Last weekend, Immigration and Customs Enforcement agents executed a “targeted operation,” arresting 26-year-old Shéyaa Bin Abraham-Joseph—better known as 21 Savage, the Grammy-nominated artist behind such hits as “Bank Account” and “A Lot.” At first, there was confusion: Doesn’t he strongly identify as being from Atlanta? But after a game of public-statement tag, ICE and the rapper’s lawyers explained that 21 was born in the United Kingdom, and his family brought him to the United States when he was 7 years old.
In 2005, when he was 12, he left the United States for a brief time, and then returned on a temporary visa, which expired the following year. Since then, he’s been living in the United States without authorization and trying to legalize his immigration status. According to 21’s lawyers, he has three US-citizen kids, and his mother and four of his siblings are all either US citizens or legal residents.
That ICE would take action to deport someone with significantly deeper ties to the United States than to their birth country shouldn’t surprise anyone. More shocking is the high-profile nature of their target. Isn’t this a public-relations nightmare for the agency? Why would ICE want to bring celebrity attention to the fact that it routinely separates families and upends lives?

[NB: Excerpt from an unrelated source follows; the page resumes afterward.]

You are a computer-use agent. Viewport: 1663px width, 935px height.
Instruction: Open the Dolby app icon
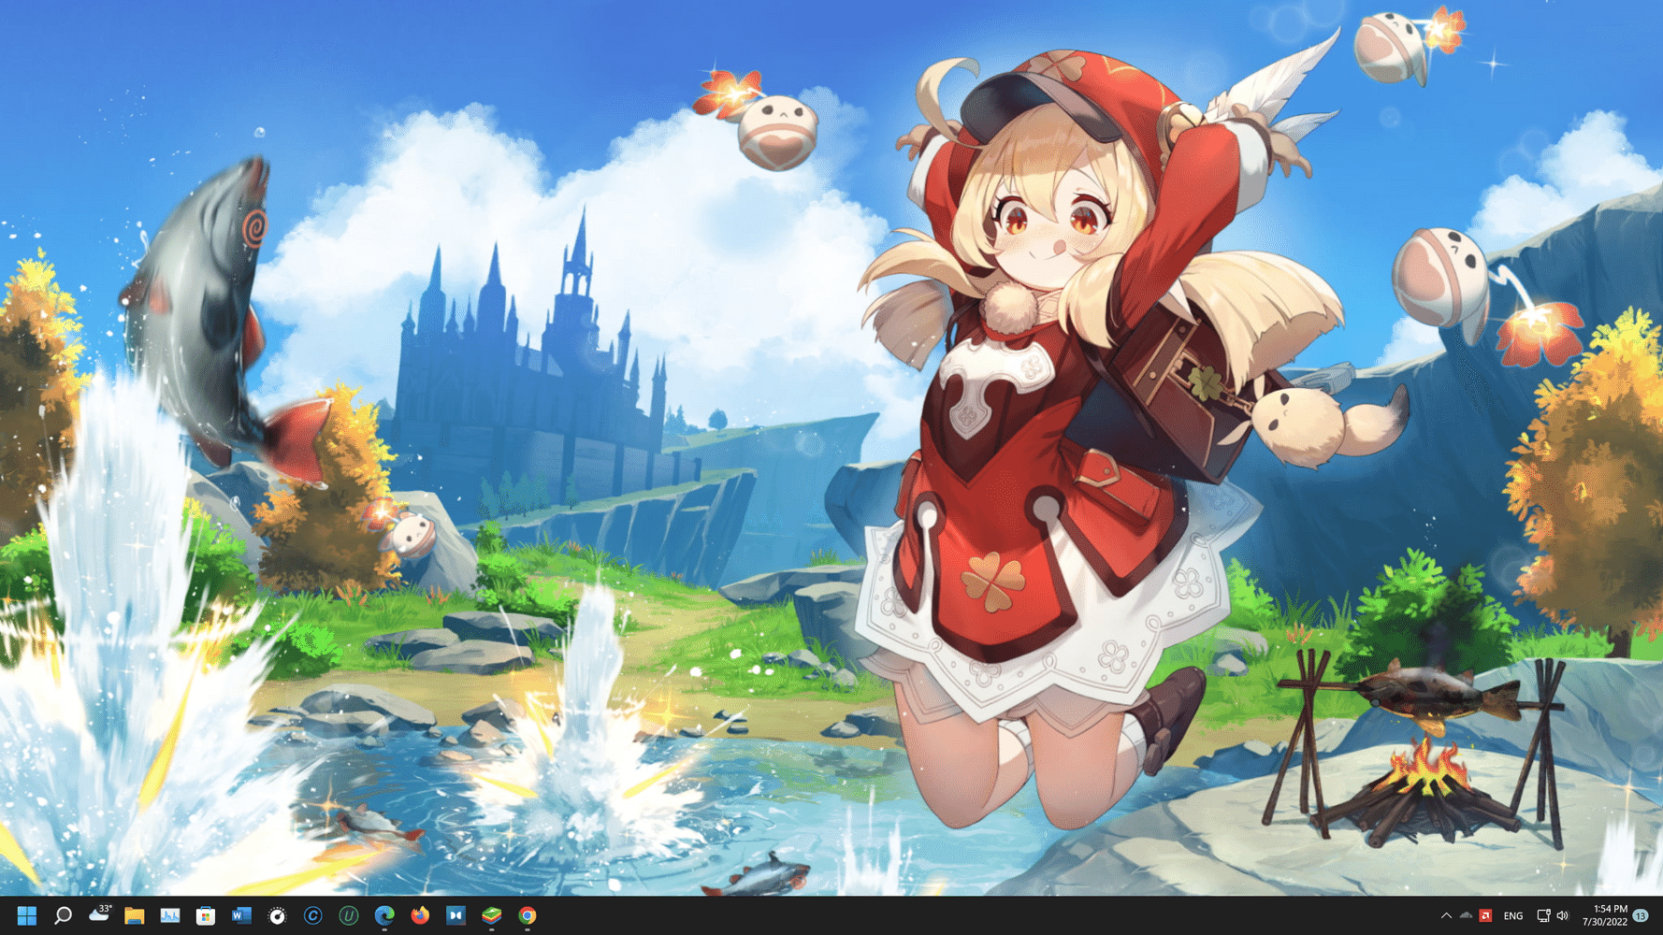(x=456, y=915)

What’s the play?
The answer lies in the details of ICE’s public statements. In addition to the overstayed visa, the agency initially justified its effort to deport 21 Savage by citing a 2014 felony drug conviction (while failing to mention that the conviction was expunged in 2018). Then, an ICE spokesperson proclaimed to CNN that the artist’s “whole public persona is false”—presumably a reference to the fact that he raps about being from Atlanta even though he was born abroad.
The demonization efforts are obvious. And these comments reek of ICE’s historical need to race-bait and fearmonger its way into justifying its own existence.
In 2002–03, during the Bush administration’s post-9/11 jingoism crusade, the president reorganized the entirety of the government’s citizenship and immigration bureaucracy, transferring everything from the Justice Department to the newly-formed Department of Homeland Security. Rather than a normal part of civic life in a globalized 21st-century world, migrants—particularly the thousands of Mexicans who were crossing the border to find work at the time—were now implied to be inherent threats to the safety of native-born US citizens.
ICE was created during this shakeup, and endowed with an especially despotic founding mission: To “keep America secure,” its original “endgame” was a “100 percent rate of removal for all removable aliens.” However, over the years, as the impracticality of that 100-percent goal became apparent, the agency had to taper its messaging to emphasize that the mostly poor, mostly black and brown immigrants it arrests are “criminal aliens” and “threats to public safety.”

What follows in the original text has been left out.